Thursday, October 29, 2009

Ad airs on MSNBC for one-night-stands: How pop culture convinces men they deserve to cheat

Ashley Madison wants your husband to cheat. In fact, Ashley Madison believes that your husband (and you, for that matter) deserve to cheat. "Life's short. Have an affair," is the company's slogan, and it's in the business of helping you do exactly that.
I'm not making this up, though, if you're as naive as I was, you're likely shocked. The company, incidentally one of many, acts as pimp or affair broker, if you will, hooking up those looking for affairs with those offering affairs.
The company tries to look upscale, implying that your affair won't be with some toothless hooker, but with an elegant, gorgeous, brilliant partner who will thrill you in bed...and out.
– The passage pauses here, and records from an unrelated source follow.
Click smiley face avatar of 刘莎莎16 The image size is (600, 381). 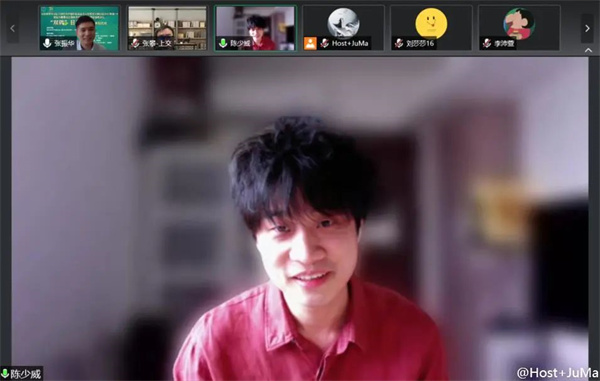click(431, 24)
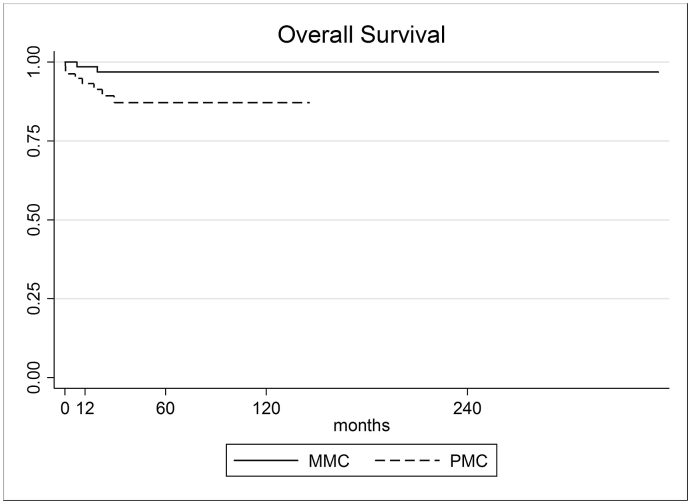The width and height of the screenshot is (691, 504).
Task: Click the end of the dashed PMC curve
Action: pyautogui.click(x=308, y=103)
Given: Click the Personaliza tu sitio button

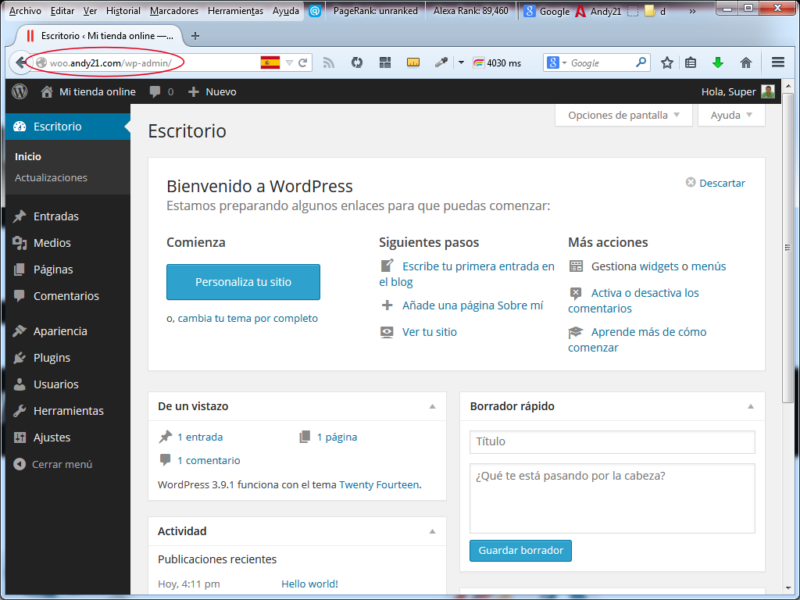Looking at the screenshot, I should 243,282.
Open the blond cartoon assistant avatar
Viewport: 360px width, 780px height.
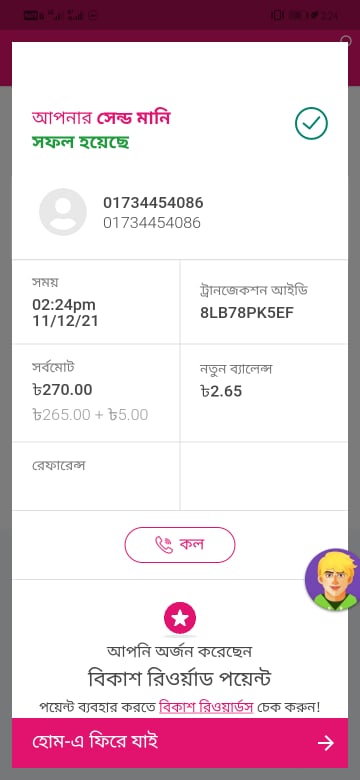pos(332,580)
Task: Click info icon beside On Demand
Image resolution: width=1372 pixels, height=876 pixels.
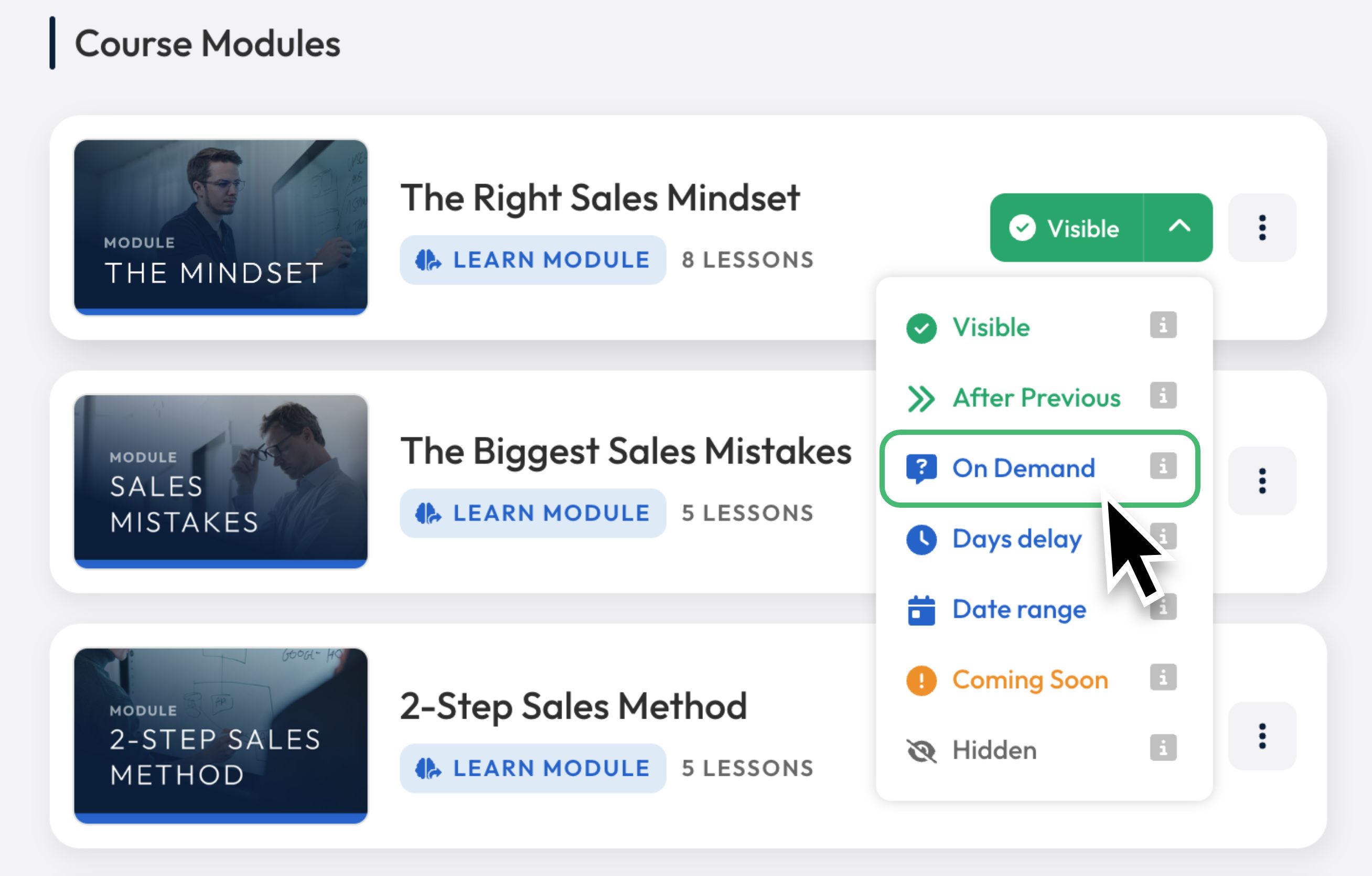Action: coord(1163,466)
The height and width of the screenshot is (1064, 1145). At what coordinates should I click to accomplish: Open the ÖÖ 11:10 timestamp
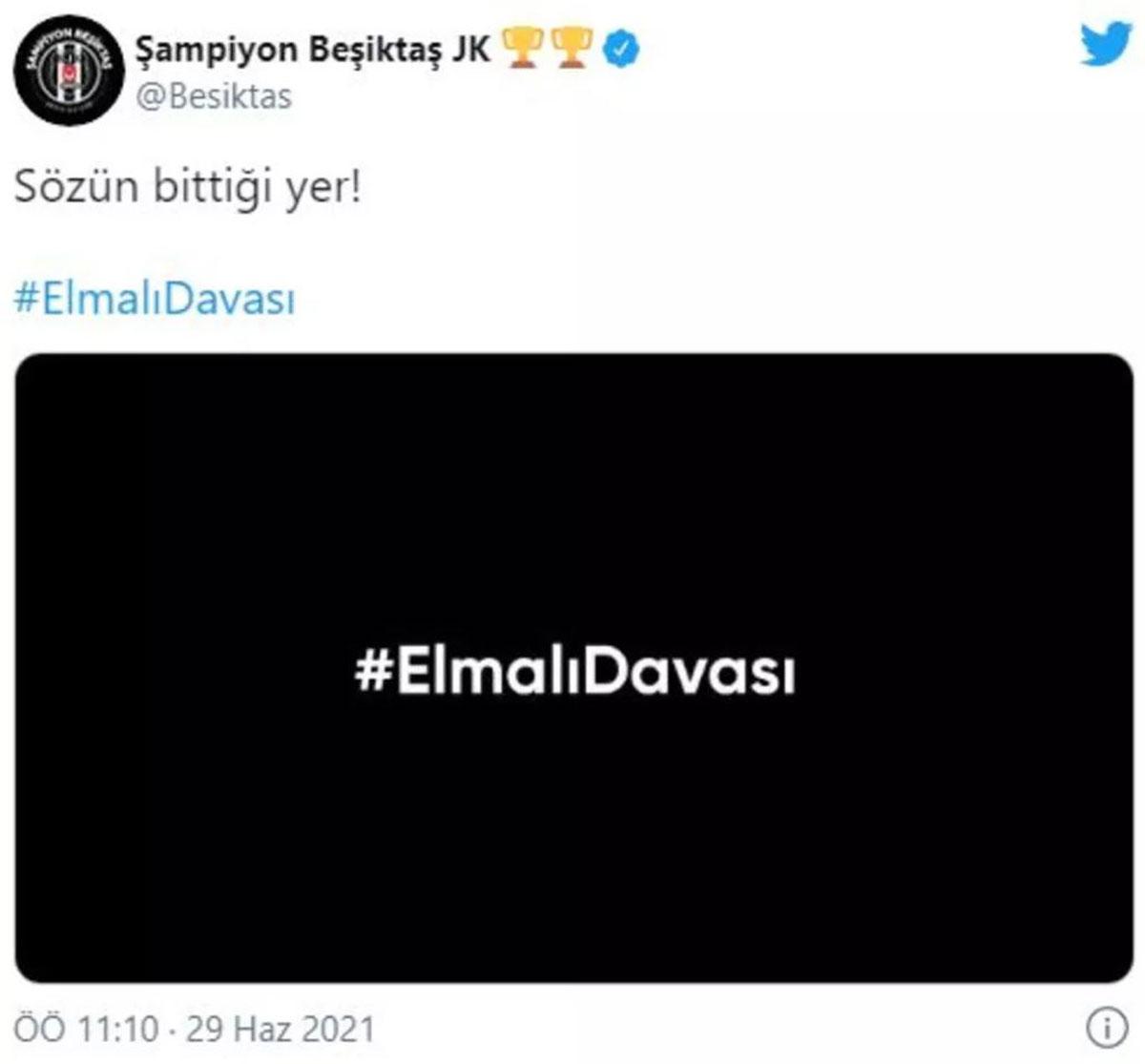(88, 1029)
The ads deftly ignore the destruction wrought by affairs – the potential STDs, the dishonesty, the lack of respect for another's feelings.
You don't see the sobbing wife. The confused children. The divorce lawyers drawing up papers. No, Ashley Madison peddles in the currency of entitlement and no regrets.
Sure, cheating would happen without ads on MSNBC encouraging it. But somehow making money off helping married men deceive their spouses seems utterly grotesque.

1 comment:

  1. We have Ashley Madison here now too- Australia- as well as another site witch thankfully I have repressed in my memory that is much the same.